**TRY IT:** From the listing below, copy only the lines from the line that contains "Where should I click to: Open the three-dot" to the line that contains "Click the link icon next to Witness vote", counting those two lines as part of the copy.

**AVAILABLE RECORDS:**
== == ==

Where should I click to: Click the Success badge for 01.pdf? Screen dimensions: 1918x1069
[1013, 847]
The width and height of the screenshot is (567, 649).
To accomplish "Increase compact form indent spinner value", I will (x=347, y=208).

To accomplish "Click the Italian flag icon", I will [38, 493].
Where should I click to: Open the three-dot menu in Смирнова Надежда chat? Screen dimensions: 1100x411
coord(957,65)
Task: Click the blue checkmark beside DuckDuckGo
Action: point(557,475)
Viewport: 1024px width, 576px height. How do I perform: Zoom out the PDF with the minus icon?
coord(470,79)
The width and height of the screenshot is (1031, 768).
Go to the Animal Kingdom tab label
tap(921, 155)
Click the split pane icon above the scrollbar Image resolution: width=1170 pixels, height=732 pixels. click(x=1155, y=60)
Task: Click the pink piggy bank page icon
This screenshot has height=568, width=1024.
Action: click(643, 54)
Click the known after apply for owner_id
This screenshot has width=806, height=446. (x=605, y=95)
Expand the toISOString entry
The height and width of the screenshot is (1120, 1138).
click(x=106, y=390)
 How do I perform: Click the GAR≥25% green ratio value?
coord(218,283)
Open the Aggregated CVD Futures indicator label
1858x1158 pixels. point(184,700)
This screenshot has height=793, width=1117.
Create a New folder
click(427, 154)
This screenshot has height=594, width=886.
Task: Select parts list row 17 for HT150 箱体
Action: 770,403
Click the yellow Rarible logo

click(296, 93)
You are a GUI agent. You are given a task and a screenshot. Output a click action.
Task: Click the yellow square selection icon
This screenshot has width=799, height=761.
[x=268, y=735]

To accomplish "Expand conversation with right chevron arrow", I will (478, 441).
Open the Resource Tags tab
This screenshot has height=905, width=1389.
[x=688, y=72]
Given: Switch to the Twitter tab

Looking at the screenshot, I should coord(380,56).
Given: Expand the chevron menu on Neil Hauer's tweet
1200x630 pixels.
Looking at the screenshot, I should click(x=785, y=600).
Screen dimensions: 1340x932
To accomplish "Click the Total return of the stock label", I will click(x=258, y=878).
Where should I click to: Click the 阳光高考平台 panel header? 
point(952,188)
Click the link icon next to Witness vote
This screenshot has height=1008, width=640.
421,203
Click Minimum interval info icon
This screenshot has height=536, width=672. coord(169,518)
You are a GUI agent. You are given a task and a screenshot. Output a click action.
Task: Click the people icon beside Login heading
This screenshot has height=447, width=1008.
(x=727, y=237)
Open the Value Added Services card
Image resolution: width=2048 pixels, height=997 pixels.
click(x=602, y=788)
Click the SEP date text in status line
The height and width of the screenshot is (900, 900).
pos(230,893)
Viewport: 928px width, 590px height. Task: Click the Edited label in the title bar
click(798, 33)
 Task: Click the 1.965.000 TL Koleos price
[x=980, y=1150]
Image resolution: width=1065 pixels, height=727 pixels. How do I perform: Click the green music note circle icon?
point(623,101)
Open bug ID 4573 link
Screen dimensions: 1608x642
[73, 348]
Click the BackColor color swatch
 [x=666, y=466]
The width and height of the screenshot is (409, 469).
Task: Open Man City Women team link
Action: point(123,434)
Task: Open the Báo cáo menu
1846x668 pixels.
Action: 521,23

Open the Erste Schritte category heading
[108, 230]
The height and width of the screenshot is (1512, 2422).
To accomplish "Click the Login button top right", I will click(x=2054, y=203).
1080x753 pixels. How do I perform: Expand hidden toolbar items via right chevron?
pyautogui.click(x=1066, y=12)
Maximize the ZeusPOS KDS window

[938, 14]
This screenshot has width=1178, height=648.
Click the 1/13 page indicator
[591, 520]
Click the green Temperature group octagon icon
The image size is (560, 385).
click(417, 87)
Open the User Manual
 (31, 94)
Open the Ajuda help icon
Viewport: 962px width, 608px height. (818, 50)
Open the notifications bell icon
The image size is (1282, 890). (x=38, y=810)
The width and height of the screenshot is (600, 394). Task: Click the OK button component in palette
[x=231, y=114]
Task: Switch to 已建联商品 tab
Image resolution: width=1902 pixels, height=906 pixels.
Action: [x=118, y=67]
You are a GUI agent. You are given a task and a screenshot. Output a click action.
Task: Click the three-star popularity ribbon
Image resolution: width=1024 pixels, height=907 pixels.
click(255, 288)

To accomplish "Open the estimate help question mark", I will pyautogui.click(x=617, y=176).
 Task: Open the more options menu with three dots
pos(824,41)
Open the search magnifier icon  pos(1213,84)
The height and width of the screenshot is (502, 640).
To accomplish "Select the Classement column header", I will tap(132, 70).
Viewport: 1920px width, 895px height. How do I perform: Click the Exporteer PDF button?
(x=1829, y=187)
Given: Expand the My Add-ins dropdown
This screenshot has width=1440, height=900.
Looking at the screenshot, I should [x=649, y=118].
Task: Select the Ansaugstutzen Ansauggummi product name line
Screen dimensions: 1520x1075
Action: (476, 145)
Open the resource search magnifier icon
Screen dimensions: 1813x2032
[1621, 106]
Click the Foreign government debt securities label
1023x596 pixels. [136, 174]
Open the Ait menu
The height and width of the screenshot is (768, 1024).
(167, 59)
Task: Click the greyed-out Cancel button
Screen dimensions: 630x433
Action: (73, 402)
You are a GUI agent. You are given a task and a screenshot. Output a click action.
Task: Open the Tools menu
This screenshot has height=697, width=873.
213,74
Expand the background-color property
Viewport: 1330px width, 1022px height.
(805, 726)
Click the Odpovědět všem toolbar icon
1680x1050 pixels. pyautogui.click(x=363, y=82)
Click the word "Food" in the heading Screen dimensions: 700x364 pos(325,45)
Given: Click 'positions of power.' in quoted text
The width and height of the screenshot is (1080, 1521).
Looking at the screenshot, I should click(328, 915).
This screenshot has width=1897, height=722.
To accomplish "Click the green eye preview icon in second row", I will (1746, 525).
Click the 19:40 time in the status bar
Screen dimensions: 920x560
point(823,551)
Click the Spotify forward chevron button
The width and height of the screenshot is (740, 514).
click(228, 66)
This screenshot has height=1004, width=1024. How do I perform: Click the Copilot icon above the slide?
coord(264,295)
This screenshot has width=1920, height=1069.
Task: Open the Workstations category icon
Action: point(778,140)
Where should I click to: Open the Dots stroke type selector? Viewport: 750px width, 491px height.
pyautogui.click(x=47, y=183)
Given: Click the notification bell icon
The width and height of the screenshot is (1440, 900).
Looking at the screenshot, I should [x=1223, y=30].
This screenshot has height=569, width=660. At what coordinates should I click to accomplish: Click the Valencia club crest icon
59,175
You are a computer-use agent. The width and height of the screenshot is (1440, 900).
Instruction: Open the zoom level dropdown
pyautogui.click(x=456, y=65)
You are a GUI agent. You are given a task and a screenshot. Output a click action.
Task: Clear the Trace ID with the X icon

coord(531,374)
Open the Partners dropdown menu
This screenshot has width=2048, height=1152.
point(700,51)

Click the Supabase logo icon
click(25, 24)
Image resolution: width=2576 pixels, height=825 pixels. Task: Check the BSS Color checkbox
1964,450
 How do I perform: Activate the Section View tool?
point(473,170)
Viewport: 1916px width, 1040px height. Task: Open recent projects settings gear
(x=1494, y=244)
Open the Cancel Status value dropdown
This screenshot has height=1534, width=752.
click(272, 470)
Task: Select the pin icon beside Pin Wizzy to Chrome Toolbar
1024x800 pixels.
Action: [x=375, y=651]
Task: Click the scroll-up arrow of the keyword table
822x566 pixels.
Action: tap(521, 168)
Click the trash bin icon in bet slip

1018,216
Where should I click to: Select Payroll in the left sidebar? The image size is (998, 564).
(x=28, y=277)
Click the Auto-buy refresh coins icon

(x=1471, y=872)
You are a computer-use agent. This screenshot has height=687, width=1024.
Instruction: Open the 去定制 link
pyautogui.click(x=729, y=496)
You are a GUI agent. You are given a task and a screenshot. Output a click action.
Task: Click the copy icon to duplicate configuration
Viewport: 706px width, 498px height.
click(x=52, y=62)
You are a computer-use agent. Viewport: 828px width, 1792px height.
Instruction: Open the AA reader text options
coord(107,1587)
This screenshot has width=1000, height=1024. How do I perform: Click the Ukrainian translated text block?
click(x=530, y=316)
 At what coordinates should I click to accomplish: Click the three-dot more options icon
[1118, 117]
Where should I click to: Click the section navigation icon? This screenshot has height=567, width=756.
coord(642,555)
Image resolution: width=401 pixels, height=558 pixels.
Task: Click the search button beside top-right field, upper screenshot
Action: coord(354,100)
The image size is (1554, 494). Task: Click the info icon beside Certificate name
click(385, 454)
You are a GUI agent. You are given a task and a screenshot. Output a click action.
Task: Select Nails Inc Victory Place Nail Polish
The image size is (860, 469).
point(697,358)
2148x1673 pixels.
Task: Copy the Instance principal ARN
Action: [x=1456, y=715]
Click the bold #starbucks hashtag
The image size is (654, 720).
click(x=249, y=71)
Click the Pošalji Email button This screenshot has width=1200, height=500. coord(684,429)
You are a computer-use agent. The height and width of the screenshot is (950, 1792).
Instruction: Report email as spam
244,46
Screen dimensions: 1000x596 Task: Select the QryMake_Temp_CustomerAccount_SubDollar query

== == ==

**TASK SOLUTION:**
Where should I click to: Open the three-dot menu in Смирнова Надежда chat? Screen dimensions: 1100x411
coord(957,65)
Task: Click the blue checkmark beside DuckDuckGo
Action: point(557,475)
Viewport: 1024px width, 576px height. How do I perform: Zoom out the PDF with the minus icon?
coord(470,79)
The width and height of the screenshot is (1031, 768).
Go to the Animal Kingdom tab label
tap(921, 155)
Click the split pane icon above the scrollbar Image resolution: width=1170 pixels, height=732 pixels. click(x=1155, y=60)
Task: Click the pink piggy bank page icon
This screenshot has height=568, width=1024.
Action: click(643, 54)
Click the known after apply for owner_id
This screenshot has width=806, height=446. (x=605, y=95)
Expand the toISOString entry
The height and width of the screenshot is (1120, 1138).
click(x=106, y=390)
 How do I perform: Click the GAR≥25% green ratio value?
coord(218,283)
Open the Aggregated CVD Futures indicator label
1858x1158 pixels. point(184,700)
This screenshot has height=793, width=1117.
Create a New folder
click(427, 154)
This screenshot has height=594, width=886.
Task: Select parts list row 17 for HT150 箱体
Action: 770,403
Click the yellow Rarible logo

click(296, 93)
You are a GUI agent. You are given a task and a screenshot. Output a click action.
Task: Click the yellow square selection icon
This screenshot has width=799, height=761.
[x=268, y=735]

To accomplish "Expand conversation with right chevron arrow", I will (478, 441).
Open the Resource Tags tab
This screenshot has height=905, width=1389.
[x=688, y=72]
Given: Switch to the Twitter tab

Looking at the screenshot, I should coord(380,56).
Given: Expand the chevron menu on Neil Hauer's tweet
1200x630 pixels.
Looking at the screenshot, I should click(x=785, y=600).
Screen dimensions: 1340x932
To accomplish "Click the Total return of the stock label", I will click(x=258, y=878).
Where should I click to: Click the 阳光高考平台 panel header? 
point(952,188)
Click the link icon next to Witness vote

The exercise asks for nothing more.